There were three of us.
Idriss Anu drove the Toyota truck that would be stolen by militants. Daoud Hari was the translator, and for this he would eventually pay with severe beatings. We were en route to the village of Furawiya when the pro-government guerrillas rose silently from the grass.
“Stay in the car,” Daoud said.
But it was already too late. Even as the gunmen sauntered up, their hair matted in dreadlocks and their chests slung with small blackened things that looked like dried ears but which were Koranic amulets, we still hadn’t grasped that we had crossed a threshold where it no longer mattered what passport you carried, that you were young and loved, that your skin was supposedly not of a torturable color, or that you were a noncombatant. Words had lost all currency as words, and by the time the grinning teenager with the Kalashnikov reached for my door handle, we were condemned to live and die according to choices made by others. We had become truly Sahelian.
The Sahel is a line.
But it is also a crack in the heart—a tightrope, a brink, a ledge. See how its people walk: straight-backed on paths of red dust, placing one foot carefully before the other, as if balanced upon a knife edge. The Sahel is a bullet’s trajectory. It is the track of rains that fall but never touch the sand. It is a call to prayer and a call for your blood, and for me a desert road without end.
Gaga refugee camp, Chad
My journey began among refugees in eastern Chad. This is where I met George Bush’s father.
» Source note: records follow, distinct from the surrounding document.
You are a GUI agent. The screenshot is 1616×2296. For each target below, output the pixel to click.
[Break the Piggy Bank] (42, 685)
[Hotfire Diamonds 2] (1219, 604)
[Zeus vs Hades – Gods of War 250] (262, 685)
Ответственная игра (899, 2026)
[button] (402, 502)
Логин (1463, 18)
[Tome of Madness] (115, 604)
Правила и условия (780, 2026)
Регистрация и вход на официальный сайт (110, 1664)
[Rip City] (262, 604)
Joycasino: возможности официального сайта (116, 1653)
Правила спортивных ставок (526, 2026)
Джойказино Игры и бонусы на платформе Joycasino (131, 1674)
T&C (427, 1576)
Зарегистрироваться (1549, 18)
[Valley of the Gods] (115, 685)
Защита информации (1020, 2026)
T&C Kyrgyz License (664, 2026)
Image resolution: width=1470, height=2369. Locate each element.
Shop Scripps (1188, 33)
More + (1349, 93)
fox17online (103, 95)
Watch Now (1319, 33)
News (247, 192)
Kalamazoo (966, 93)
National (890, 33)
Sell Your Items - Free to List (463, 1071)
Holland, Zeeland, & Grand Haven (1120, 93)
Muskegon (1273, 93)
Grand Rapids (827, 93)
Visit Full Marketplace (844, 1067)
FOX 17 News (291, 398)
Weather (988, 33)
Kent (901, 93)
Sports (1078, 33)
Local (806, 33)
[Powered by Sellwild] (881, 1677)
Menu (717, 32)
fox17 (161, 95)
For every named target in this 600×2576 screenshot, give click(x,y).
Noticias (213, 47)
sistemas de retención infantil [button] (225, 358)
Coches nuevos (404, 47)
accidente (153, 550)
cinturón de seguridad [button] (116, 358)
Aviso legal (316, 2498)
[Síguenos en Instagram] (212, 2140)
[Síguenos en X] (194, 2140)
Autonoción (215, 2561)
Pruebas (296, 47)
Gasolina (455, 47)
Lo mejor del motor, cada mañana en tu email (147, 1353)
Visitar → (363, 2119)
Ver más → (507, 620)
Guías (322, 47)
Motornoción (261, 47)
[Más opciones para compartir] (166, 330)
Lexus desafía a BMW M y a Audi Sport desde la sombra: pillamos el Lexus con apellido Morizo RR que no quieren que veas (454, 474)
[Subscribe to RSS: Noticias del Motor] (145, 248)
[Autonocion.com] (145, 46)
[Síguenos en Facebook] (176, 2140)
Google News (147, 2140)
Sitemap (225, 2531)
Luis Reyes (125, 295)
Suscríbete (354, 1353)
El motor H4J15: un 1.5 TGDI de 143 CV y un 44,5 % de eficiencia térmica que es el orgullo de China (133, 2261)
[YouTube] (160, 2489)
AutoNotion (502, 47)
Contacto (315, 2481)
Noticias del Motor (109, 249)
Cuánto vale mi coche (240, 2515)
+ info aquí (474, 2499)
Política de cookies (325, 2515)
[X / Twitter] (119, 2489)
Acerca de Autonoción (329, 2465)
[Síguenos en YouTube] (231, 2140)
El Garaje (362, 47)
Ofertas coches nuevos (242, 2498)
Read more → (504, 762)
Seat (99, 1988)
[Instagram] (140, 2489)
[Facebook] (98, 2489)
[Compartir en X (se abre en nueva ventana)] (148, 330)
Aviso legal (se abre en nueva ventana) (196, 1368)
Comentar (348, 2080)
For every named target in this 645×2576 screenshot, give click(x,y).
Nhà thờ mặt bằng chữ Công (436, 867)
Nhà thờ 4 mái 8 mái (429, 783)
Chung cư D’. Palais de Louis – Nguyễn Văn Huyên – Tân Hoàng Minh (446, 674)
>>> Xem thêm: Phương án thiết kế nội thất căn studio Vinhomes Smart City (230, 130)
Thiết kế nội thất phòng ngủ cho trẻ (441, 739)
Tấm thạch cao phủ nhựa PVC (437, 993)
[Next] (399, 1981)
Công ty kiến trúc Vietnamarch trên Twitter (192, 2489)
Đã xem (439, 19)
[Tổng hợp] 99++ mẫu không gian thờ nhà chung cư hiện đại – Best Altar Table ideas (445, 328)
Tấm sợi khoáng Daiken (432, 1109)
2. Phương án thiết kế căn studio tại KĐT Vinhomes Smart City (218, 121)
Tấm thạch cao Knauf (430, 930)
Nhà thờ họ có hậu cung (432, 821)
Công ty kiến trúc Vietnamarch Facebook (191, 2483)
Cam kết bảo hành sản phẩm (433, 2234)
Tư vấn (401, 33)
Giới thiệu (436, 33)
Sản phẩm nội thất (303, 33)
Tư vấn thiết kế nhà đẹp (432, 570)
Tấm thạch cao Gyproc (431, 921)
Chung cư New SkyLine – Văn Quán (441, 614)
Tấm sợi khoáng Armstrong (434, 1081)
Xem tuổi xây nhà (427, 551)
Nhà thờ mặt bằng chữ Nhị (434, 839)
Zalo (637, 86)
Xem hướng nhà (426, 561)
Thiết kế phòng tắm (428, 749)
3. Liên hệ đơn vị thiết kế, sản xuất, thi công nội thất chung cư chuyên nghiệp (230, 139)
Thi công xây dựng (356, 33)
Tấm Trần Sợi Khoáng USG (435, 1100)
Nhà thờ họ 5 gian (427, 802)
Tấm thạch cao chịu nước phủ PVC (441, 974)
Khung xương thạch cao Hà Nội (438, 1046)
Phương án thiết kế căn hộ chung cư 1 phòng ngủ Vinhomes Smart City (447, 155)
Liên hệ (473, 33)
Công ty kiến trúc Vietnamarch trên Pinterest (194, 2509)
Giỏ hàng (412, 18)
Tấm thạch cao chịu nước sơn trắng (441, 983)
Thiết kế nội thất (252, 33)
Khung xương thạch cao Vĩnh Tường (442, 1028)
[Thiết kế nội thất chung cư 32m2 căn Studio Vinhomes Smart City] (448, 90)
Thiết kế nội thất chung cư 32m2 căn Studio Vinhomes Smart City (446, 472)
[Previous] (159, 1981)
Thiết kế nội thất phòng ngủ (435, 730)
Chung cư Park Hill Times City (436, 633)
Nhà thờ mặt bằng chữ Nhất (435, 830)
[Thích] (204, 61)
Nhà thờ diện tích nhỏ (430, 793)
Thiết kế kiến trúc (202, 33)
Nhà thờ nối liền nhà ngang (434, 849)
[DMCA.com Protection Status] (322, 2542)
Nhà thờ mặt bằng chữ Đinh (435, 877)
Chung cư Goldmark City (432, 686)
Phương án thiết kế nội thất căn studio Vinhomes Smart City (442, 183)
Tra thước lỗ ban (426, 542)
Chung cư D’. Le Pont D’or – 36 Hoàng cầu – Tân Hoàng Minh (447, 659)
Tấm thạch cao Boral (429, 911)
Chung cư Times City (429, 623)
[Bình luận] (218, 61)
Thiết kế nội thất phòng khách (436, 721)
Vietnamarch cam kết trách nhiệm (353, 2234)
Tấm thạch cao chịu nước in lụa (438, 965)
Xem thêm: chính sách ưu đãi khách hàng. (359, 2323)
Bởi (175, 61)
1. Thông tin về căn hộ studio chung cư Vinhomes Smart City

Bush tyrannized his family’s small plot of sand. He threw his mother’s battered dishes to the ground, pulled on visitors’ noses, and scampered away giggling. He got away with this because he was an only son. His elder sister, age four, despised him. Bush was fat-cheeked and two. “Boosh!” the refugees cooed. “Boosh-ka!” He was clearly a great camp favorite. This was in the Gaga settlement, where more than 7,000 Darfuris lived and died under UN canvas.
“Only George Bush can stop the Arabs in our land,” said Bush’s papa, Ahmed Juma Abakar. He corralled the boy in his lap. “When he grows up, he will help kill them.”
Multiple lines of identity were braided through Abakar. He was a coffee-colored African with a puff of white hair on his chin. He was a Masalit, a member of one of the African farming tribes driven out of Darfur at gunpoint by the janjaweed, the Arab nomads armed by the Arab-dominated government of Sudan. He detested Arabs. Yet he himself spoke Arabic. He also served sugary tea in shot glasses like an Arab, wore a white Arabic robe, and prayed five times a day toward Mecca. I, too, find this puzzling.